Perez Prado is just such a musical artiste, hitherto consigned to the LP corners of provincial charity-shops - although he's tailor-made for so many useful modern roles, and just needing someone who sees his potential ...

Like the makers of a Guinness advertisement. Guinness's new mainstream commercial - they've test-run it earlier - leads on the Perez Prado sound. It also features a young man dancing round an enormous glass of Guinness, willing it towards him with a repertoire of Tommy Cooper snake-charmer gestures. It's intercut with a barman - who, with his faint resemblance to the comic Michael Redmond, just has to be Irish - pouring the tantalising glass. It's desperately simple, highly enigmatic and at the same time absolutely obvious (the film is tinted sepia, the glass is as big as a bus, it's a dance of desire, and he never really gets to enjoy it).

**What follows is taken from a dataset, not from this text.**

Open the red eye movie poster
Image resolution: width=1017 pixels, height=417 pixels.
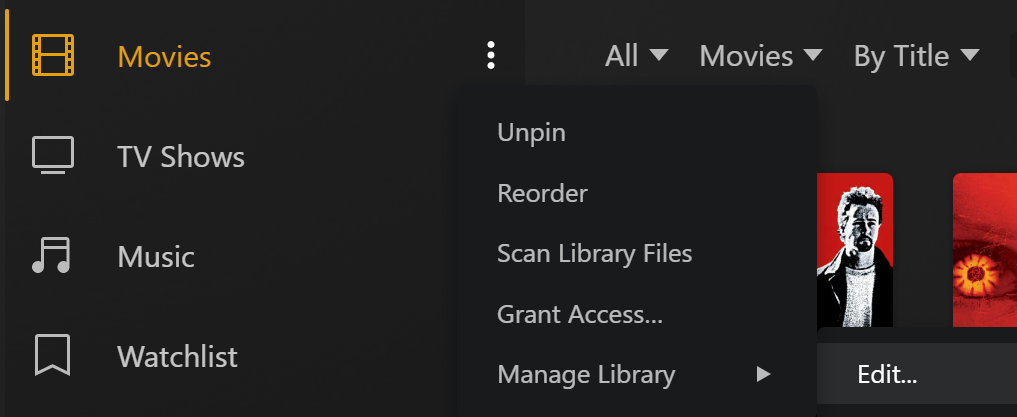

I dislike mime and I find Mr Bean profoundly unfunny, but this little comic turn manages to be fashionable and engaging, highly memorable and highly branded - which is a difficult trick to pull off. You're not irritated by any straining after effect, but rather reminded that Guinness just might be good for you.

God is in the details and they've got them right here - the casting in particular. The young man is just sufficiently deconstructed to look faintly Irish and faintly alternative without being irritating. The bare set and absence of spooky effects helps too. It looks as if it just might have been knocked off quickly - and those are often the commercials that take the longest.

Reviving Mr Prado in this context looks more like serendipity than an act of conscious style-leadership by the admen. But those who always knew will have clocked up points to Guinness.